Before starting the detection, configure your AWS credentials using the following command:
aws configure
Then, run the following command to execute Selefra:
selefra apply
Selefra will initiate the detection process, and you will receive results similar to the example below:
In the results, you can identify the at-risk storage buckets. In addition to the above method, Selefra also integrates the chatGPT feature, allowing you to discover risk points by directly querying Selefra.
Selefra's GPT Feature
Similar to the previous steps, create a new folder and copy the following YAML file into it:
selefra:
name: selefra-test
connection:
type: postgres
username: yourusername
password: yourpassword
host: 127.0.0.1
port: 5432
database: postgres
sslmode: disable
log_level: info
openai_api_key: your_openai_api_key
openai_mode: gpt-4
openai_limit: 10
providers:
- name: aws
source: aws
version: v0.1.0
providers:
- name: aws
provider: aws
cache: 7d
rules:
In this configuration, you need to provide your own OpenAI API key and specify whether to use GPT-4 or GPT-
3.5. The "rules" block can be left empty as it will be automatically generated by AI.

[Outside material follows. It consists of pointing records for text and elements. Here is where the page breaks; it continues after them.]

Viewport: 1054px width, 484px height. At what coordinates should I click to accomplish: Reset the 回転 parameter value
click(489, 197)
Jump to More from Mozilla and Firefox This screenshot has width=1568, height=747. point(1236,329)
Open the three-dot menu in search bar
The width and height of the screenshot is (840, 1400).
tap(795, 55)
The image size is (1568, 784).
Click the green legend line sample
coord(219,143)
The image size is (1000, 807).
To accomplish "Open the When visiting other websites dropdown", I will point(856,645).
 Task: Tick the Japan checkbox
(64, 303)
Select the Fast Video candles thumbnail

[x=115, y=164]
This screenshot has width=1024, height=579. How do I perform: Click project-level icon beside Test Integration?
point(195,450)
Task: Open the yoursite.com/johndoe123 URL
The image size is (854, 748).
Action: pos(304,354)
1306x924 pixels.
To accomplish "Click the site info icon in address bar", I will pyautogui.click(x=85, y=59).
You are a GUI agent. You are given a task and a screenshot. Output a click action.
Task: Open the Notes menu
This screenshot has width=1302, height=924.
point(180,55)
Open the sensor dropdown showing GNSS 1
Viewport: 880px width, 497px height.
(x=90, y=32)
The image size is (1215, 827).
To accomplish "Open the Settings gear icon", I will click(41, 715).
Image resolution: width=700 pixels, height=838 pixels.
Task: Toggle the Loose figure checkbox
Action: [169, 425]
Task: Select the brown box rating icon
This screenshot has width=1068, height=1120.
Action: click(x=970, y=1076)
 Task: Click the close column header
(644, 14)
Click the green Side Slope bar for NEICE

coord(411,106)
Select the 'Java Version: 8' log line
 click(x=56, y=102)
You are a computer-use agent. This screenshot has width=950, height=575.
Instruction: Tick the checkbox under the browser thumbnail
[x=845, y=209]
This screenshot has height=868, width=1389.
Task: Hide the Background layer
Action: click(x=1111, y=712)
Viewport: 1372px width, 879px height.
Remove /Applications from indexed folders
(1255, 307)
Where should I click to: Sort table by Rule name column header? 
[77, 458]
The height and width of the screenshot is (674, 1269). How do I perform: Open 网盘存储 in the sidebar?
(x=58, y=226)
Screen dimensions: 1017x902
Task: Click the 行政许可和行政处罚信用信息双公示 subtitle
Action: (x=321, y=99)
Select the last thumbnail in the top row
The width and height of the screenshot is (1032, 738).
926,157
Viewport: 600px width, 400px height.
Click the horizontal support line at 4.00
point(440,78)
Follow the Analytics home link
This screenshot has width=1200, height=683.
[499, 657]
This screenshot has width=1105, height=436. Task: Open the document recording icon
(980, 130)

Before starting the detection, configure your AWS credentials, and then you can use the GPT feature as follows:
selefra gpt "Query S3 Buckets that allow list objects"
The output will provide you with the discovered risks in your cloud environment using just a simple query.
As shown above, you can easily identify risks in your cloud environment with just a single query, making it very convenient.
Conclusion
Object traversal issues in S3 storage buckets are common and important to address. Through this article, I hope to help you understand and mitigate the object traversal issues in AWS S3 storage. With the help of Selefra, we can make the cloud more secure.